The models in the “Essentials” series are geared toward bid situations and cost-conscious customers. Sharp describes these models—the MX-M364N, MX-M464N and MX-M564N –as fully functional, but scaled down in some areas that customers may not require in order to reduce costs. This series offers a 7" color touchscreen, a 100-sheet RADF, and although OSA is supported, the modules are optional. Organizations can add optional Adobe PostScript 3, a retractable keyboard, and other options available on the Advanced series.

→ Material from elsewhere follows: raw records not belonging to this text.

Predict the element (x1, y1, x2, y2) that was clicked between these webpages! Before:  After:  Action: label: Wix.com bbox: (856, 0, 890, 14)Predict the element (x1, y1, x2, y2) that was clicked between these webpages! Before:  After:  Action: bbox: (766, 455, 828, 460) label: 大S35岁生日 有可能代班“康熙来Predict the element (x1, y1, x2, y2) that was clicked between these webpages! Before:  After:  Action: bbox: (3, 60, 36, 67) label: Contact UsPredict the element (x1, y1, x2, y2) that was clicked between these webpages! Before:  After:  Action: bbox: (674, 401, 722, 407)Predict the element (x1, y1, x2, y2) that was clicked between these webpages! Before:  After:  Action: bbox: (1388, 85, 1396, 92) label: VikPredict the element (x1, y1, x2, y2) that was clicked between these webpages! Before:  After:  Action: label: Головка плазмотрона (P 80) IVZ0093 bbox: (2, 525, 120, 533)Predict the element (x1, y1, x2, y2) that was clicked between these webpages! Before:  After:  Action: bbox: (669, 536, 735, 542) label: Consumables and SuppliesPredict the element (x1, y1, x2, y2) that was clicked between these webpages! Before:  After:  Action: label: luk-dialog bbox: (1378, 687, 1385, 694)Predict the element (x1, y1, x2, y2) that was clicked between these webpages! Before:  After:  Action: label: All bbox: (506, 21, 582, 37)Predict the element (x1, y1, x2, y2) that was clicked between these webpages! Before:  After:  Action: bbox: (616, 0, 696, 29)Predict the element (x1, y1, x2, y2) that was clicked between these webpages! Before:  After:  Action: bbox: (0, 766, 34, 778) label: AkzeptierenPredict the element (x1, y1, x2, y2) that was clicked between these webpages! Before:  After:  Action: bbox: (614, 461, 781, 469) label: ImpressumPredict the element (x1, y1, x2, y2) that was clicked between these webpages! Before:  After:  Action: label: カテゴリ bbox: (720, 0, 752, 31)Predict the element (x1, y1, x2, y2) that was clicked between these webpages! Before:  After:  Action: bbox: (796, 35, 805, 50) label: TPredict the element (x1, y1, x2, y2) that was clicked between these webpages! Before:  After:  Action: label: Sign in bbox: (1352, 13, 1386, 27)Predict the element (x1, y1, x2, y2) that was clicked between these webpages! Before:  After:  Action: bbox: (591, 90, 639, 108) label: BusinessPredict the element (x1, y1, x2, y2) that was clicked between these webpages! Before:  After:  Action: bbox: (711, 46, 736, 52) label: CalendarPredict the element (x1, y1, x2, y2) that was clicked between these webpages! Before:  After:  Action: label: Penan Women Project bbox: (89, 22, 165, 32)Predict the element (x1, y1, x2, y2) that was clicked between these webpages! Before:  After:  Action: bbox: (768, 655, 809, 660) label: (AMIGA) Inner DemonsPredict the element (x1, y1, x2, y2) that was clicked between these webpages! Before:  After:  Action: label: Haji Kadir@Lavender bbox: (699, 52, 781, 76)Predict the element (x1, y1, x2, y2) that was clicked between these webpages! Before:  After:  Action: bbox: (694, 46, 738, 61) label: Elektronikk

All six models will share the same options, supplies cost per page and duty cycles. Although they are not launching until sometime later in 2014, highlights of the upcoming 65- and 75-ppm monochrome devices include all of the same enhancements as the Advanced series previously mentioned. Additionally, these devices will have standard wireless interfaces and wireless direct printing, and support the same accessories as the MX-6240N and MX-7040N.
Announced last year, the Pro Series MX-6500N/7500N was on the showcase floor, fully configured. The section buzzed as the Pantone-certified devices churned out full-bleed booklets, a capability not available from any other manufacturer, according to Sharp. The series also fully supports EFI Fiery Command Workstation from its 15" monitor, eliminating the need for a separate workstation—another industry first and a potentially cost- and space-saving benefit.